## Source document

────────

King of the Picts
- Reign: 878–889
- Predecessor: Áed
- Successor: Donald II
- Born: c. 832
- Died: c. 890 Dundurn, Scotland
- Father: Dúngal

= Giric =

King of the Picts from 878 to 889

Giric mac Dúngail (Modern Gaelic: Griogair mac Dhunghail; fl. c. 878–889), in modern English his name is Gregory or Greg MacDougal and nicknamed Mac Rath ("Son of Fortune"), was a king of the Picts or the king of Alba. The Irish annals record nothing of Giric's reign, nor do Anglo-Saxon writings add anything, and the meagre information which survives is contradictory. Modern historians disagree as to whether Giric was the sole king or ruled jointly with Eochaid, on his ancestry, and if he should be considered a Pictish king or the first king of Alba.

Although little is now known of Giric, he appears to have been regarded as an important figure in Scotland in the High Middle Ages and the Late Middle Ages. Scots chroniclers such as John of Fordun, Andrew of Wyntoun, Hector Boece and the humanist scholar George Buchanan wrote of Giric as "King Gregory the Great" and told how he had conquered half of England and Ireland too.

The Chronicle of Melrose and some versions of the Chronicle of the Kings of Alba say that Giric died at Dundurn in Strathearn.

== Giric's name ==
Giric's name is associated with that of Saint Cyricus, who, as a small child, was martyred along with his mother, Julitta, during the Diocletianic persecution in the early fourth century. According to the Chronicles of the Kings of Alba, Cyricus was Giric's patron saint, not only because his name is homophonous with the Latin form of the saint's name, Ciricum, but also because the first church dedicated to St Cyricus was established during Giric's reign at a place called Ecclesgreig (now St Cyrus) in Aberdeenshire. The feast day of Cyricus is the 16th of June, and on that day in 885 there was a solar eclipse, which has become associated with the kingship of Giric and Eochaid, inasmuch as not long after the occasion of the eclipse, the two "were expelled from the kingdom."

────────

## Task 1
In the text on Giric, what nickname is he given, and what does it mean?
## Task 2
From the text on Giric, return word for word the passage that opens with the words containing "King of the Picts from" and closes with "first king of Alba.".

## Data segment
────────

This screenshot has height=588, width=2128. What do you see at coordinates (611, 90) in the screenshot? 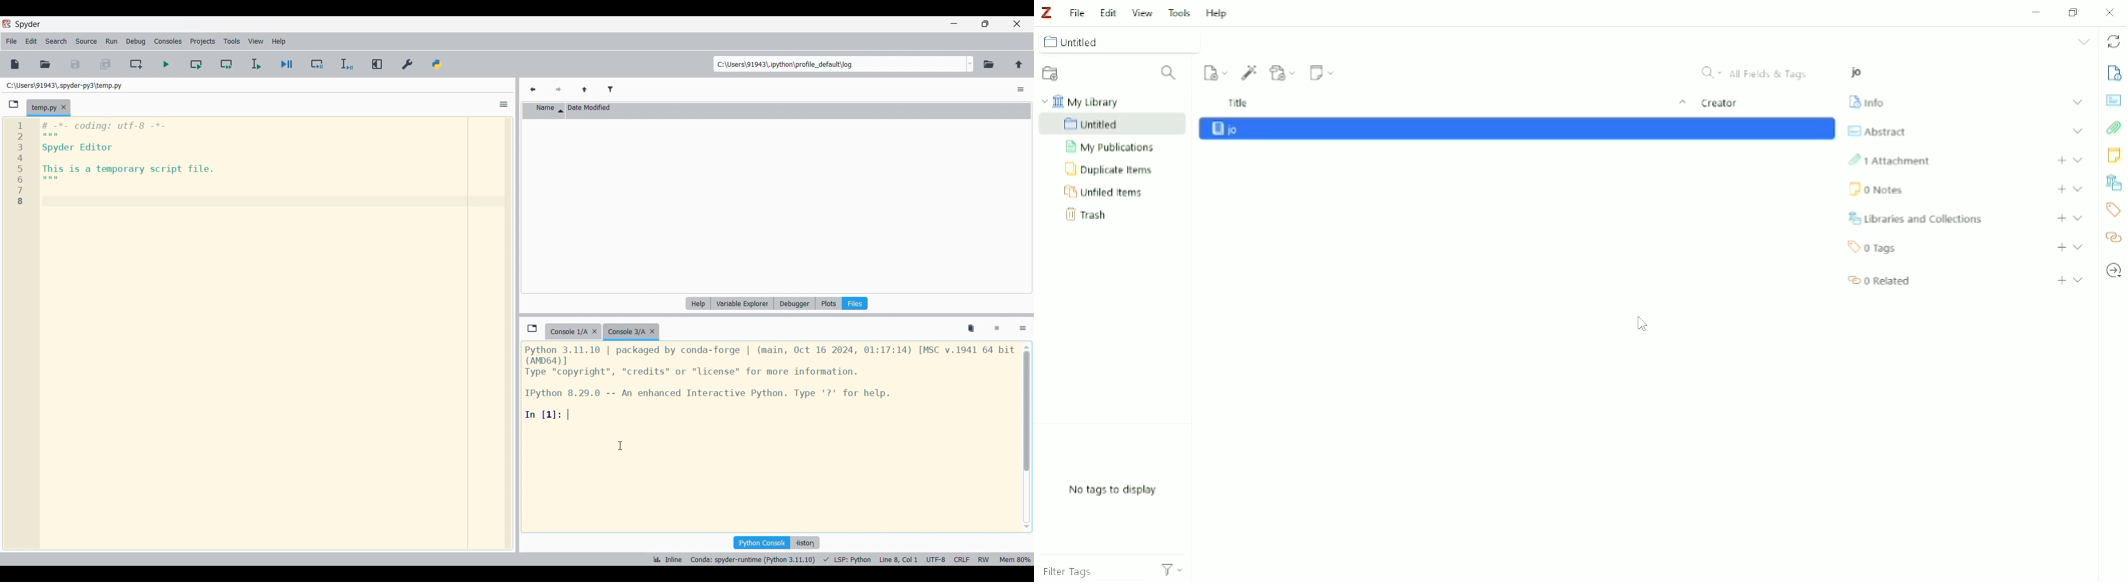
I see `Filter` at bounding box center [611, 90].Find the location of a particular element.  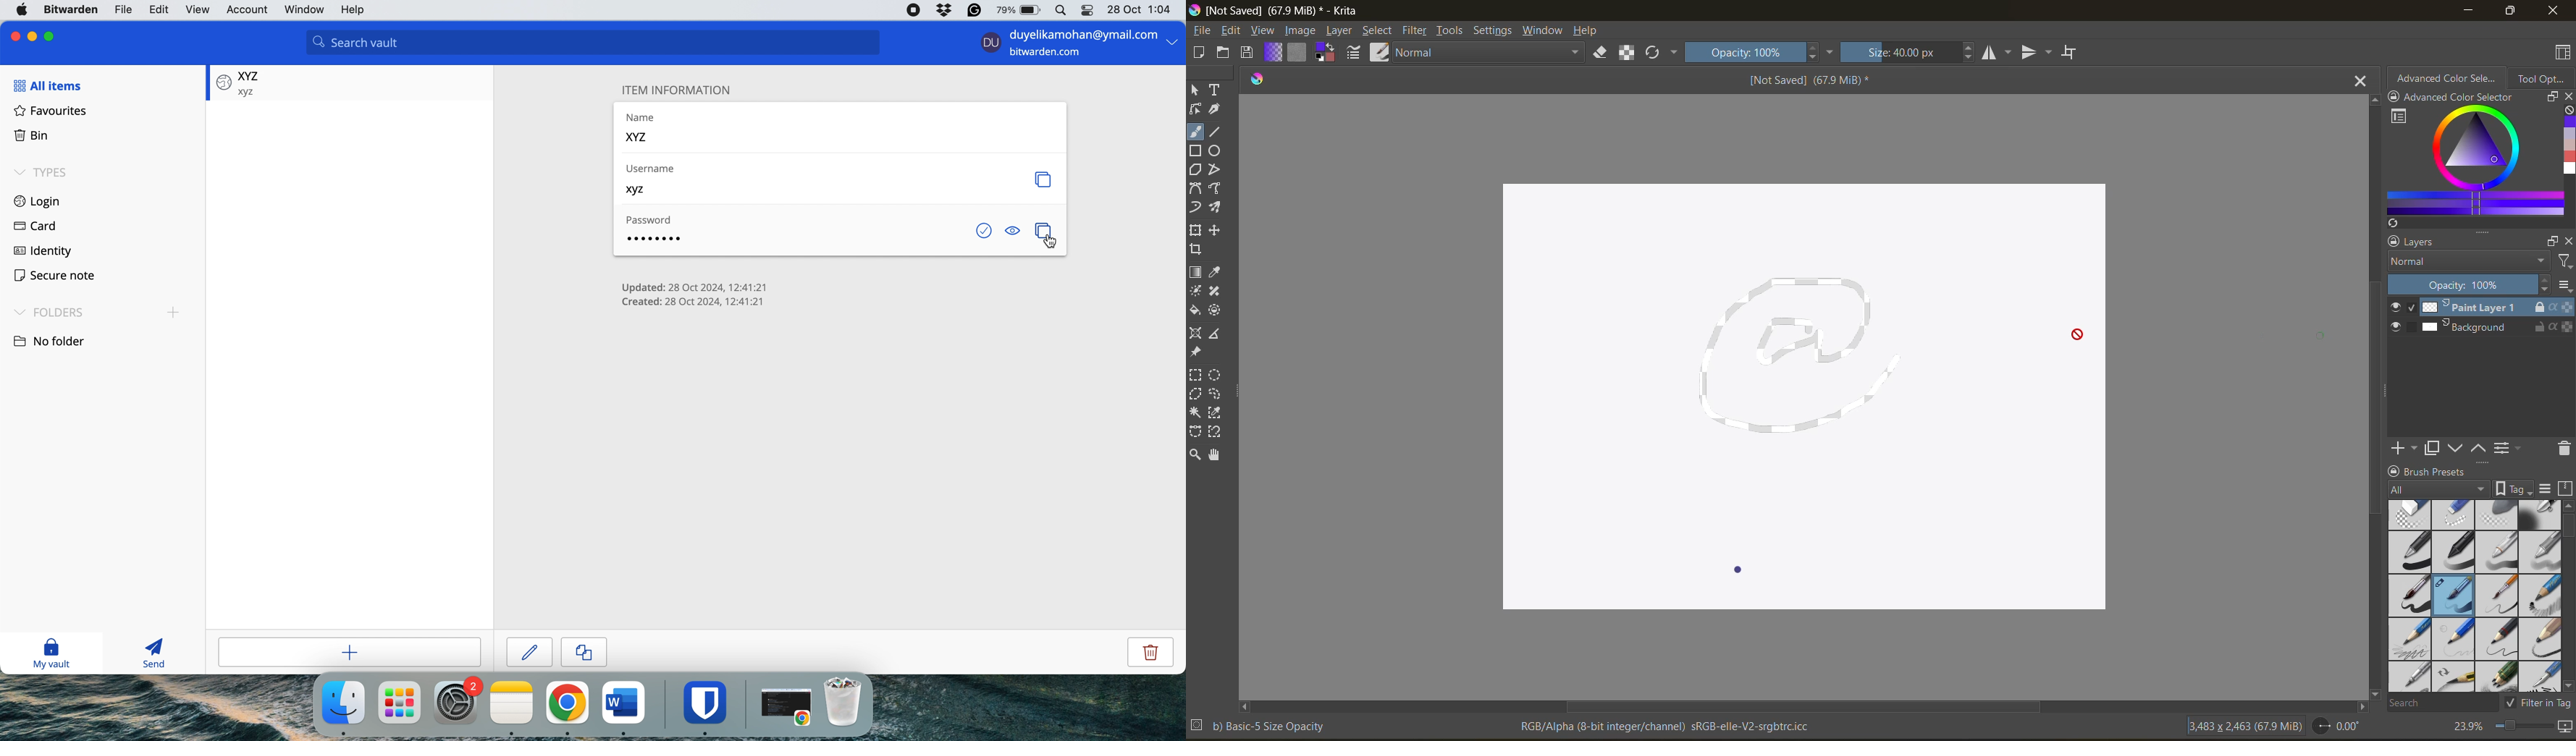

────────

## Exercise solution 1
Mac Rath, meaning "Son of Fortune."

## Exercise solution 2
King of the Picts from 878 to 889

Giric mac Dúngail (Modern Gaelic: Griogair mac Dhunghail; fl. c. 878–889), in modern English his name is Gregory or Greg MacDougal and nicknamed Mac Rath ("Son of Fortune"), was a king of the Picts or the king of Alba. The Irish annals record nothing of Giric's reign, nor do Anglo-Saxon writings add anything, and the meagre information which survives is contradictory. Modern historians disagree as to whether Giric was the sole king or ruled jointly with Eochaid, on his ancestry, and if he should be considered a Pictish king or the first king of Alba.